Kolejnym elementem, który sprawia, że niektóre fajki mogą się wydawać kontrowersyjne są ciągłe eksperymenty Tadeusza Polińskiego. To akurat wydaje mi się jego znakomitą zaletą, bo pozwala wśród wielu różnych egzemplarzy wybrać takie, które najbardziej mi odpowiadają i potwierdzają klasę mistrza. Wśród jego wyrobów można znaleźć – nieczęsto widziane wśród rodzimych producentów – bulldogi czy zeppeliny.
Wprowadził też czarny kolor do wykańczania główek. Po ciężkich negocjacjach, podjął się wykonania fajek z samym szlifem (tutaj: opis wyboru takiej fajki i trochę zdjęć innych fajek mistrza). Potem fajki z takim wykończeniem zaczęły się pojawiać w ofercie innych fajkarzy przemyskich. Oczywiście, pewna moda i popyt na niektóre kształty robione przez innych, też mają wpływ na ofertę Polińskiego. Co ciekawe, zdarzało się, że w czasie rozmów telefonicznych, mistrz dopytywał się, jaki rodzaj wykonania, kształtu czy wykończenia byłby najlepszy i najciekawszy dla użytkowników. Takie podejście świadczy o elastyczności poglądów. Jednak wszelkie sugestie i tak są przetwarzane w specyficzny sposób przez fajkarza, który zawsze dorzuci do finalnego wyrobu swoje przysłowiowe „trzy grosze”.

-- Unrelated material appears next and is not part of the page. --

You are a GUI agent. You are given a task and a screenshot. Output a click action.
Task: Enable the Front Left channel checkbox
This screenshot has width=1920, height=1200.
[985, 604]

Ze względu na dobre materiały i wspaniałe wykończenie – zwłaszcza droższych modeli – fajki Polińskiego charakteryzują się znakomitym smakiem i bez problemu się je opala. Mnie osobiście sprawia dużo przyjemności opalanie fajek bez prekarbonizatu. Jak sie okazuje, często wśród moich znajomych fajki z sygnaturką „p” na ustniku są najliczniejsze w ich zbiorach. Dla kolekcjonerów wyroby przemyskiego fajkarza są wspaniałym materiałem do tworzenia zbiorów. Można śledzić, jak na przestrzeni lat zmienia sie poziom wykonania, jak kształtują się pomysły na nowe kształty, rodzaje wykonań i jak zmieniają się oznaczenia. Przy przeglądaniu kolejnych partii fajek, nie sposób powstrzymać się przed zakupem kolejnego cudeńka.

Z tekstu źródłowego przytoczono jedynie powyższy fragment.